§ Задание
Когда, согласно тексту о Наполеоне на острове Святой Елены, Альбина де Монтолон родила дочь Жозефину-Наполеону?

§ Исходный текст

·····

Проводя время с Балкомбами, Наполеон играл в шахматы, бильярд, вист (с Бетси – на цукаты из слив), в жмурки и «свои соседи», стрелял в цель из пистолета и обменивался островными сплетнями. Он проводил много времени в ванне, рассматривал облака, плывущие к Лонгвуду, после заката «слушал несчетных сверчков» и сломя голову мчался в своей ирландской карете по немногочисленным горным дорогам. Освободившись от обязанностей, Наполеон позволил себе легкомыслие – почти второе детство. Когда Александр, брат Бетси, назвал его Бонни, прозвищем, которое дали англичане, Наполеон не понял намека, особенно после дословного перевода Лас-Каза, и указал на совершенно уже очевидное: «Я вовсе не костлявый [bony]!»{3066}
Наполеон заявил Бетси, что Мария-Луиза – «очаровательное создание и очень хорошая жена» и – с меньшей уверенностью – что «она последовала бы за ним на остров Святой Елены, если бы ей позволили». Он обсуждал красоту Полины, мадемуазель Жорж и Альбины де Монтолон – по словам Бетси, «известной своим высоким ростом и стройной фигурой». Альбина по пути на остров Святой Елены забеременела, и, хотя родившуюся девочку назвали Наполеоной-Марией-Еленой-Шарлоттой, она не признавала Наполеона отцом ребенка. Позднее, однако, Альбина действительно стала любовницей – последней – Наполеона{3067}. Мадам Бертран, Гурго и другие были в этом уверены (спальня Альбины находилась через кладовую от его собственной), а мадам Бертран даже ревновала, хотя сама отвергла авансы Наполеона{3068}. По-видимому, Альбина хорошо понимала Наполеона. «За отсутствием топлива его огонь пожирал и его самого, и тех, кто его окружал», – позднее писала она. 26 января 1818 года она родила еще одну дочь, Жозефину-Наполеону, – возможно, третьего и последнего ребенка Наполеона. Девочка умерла 30 сентября 1819 года в Брюсселе, в Отеле Бельвю, после возвращения Альбины в Европу. (Она уехала «по причинам, связанным с состоянием здоровья», как было объявлено, или чтобы продолжить роман с майором Бэзилом Джексоном – участником битвы при Ватерлоо, адъютантом губернатора острова, который отправился в Брюссель через неделю после ее отъезда{3069}.)

·····

§ Извлечённый материал
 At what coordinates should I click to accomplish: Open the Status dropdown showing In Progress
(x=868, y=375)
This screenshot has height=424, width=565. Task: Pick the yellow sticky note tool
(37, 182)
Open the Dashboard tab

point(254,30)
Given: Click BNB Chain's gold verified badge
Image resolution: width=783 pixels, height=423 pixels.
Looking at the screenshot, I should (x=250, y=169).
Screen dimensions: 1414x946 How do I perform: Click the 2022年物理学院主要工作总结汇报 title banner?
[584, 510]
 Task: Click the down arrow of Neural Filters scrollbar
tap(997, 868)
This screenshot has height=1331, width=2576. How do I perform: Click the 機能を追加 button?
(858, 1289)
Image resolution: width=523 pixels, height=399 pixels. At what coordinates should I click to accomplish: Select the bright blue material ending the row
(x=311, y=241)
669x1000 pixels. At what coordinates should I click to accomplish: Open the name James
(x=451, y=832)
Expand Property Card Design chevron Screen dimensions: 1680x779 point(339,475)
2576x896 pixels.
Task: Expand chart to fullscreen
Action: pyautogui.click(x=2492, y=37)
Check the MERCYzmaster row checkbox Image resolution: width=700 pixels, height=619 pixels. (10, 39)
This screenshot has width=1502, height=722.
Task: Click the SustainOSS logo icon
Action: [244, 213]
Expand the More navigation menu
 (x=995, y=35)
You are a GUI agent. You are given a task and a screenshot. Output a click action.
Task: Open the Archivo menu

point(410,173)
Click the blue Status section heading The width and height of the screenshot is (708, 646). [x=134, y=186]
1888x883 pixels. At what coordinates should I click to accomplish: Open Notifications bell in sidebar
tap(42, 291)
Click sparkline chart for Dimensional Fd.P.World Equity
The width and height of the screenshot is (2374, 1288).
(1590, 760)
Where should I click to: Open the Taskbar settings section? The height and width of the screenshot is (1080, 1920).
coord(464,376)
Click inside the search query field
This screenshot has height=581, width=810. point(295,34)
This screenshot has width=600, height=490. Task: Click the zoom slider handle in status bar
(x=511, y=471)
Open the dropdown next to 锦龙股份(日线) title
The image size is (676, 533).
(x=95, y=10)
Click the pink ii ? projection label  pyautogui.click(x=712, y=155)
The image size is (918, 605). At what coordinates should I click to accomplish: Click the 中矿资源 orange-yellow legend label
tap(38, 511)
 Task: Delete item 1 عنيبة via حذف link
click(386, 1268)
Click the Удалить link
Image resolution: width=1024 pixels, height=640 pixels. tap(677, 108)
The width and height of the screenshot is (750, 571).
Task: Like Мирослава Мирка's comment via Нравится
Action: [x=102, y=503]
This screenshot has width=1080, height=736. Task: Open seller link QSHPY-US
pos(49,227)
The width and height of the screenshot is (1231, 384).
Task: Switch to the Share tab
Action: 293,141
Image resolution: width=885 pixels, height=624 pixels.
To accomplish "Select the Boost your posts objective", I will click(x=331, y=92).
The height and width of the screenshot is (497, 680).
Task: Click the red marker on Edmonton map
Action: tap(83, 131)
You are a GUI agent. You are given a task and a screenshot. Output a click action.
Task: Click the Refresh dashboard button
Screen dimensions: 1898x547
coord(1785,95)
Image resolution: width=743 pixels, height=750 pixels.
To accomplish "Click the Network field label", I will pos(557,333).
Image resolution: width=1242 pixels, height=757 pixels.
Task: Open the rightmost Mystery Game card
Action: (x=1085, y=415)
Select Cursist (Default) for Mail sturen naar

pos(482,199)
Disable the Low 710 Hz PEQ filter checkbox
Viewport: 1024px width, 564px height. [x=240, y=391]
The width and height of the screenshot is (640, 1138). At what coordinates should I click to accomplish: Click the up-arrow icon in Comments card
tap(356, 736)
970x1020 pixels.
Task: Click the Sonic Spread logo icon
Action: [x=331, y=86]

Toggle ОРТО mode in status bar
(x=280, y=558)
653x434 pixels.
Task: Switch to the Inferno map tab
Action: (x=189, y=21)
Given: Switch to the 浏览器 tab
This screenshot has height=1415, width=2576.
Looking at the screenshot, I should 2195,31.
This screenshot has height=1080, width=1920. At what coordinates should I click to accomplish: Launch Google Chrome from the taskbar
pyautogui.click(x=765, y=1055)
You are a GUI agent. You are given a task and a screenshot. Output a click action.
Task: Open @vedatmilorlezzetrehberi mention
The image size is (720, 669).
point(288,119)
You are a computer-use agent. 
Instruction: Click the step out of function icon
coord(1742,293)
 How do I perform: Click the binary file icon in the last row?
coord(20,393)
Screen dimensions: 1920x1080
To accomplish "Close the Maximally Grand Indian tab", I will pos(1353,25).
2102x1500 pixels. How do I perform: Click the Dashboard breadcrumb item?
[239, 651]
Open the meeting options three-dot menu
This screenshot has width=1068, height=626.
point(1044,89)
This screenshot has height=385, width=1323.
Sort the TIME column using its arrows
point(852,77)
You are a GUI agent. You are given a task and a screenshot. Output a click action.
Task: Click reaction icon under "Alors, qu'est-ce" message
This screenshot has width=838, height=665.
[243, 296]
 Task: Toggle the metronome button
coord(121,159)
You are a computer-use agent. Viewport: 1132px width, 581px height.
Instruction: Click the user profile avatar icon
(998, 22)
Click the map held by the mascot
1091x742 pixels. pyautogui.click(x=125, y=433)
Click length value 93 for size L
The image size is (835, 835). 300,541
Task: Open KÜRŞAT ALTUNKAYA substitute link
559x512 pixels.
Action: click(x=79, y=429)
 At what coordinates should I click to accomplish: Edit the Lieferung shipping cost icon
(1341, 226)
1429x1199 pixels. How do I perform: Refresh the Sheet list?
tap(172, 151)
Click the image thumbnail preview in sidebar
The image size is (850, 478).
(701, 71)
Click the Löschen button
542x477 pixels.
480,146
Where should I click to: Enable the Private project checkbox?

·····

§ Ответ
26 января 1818 года.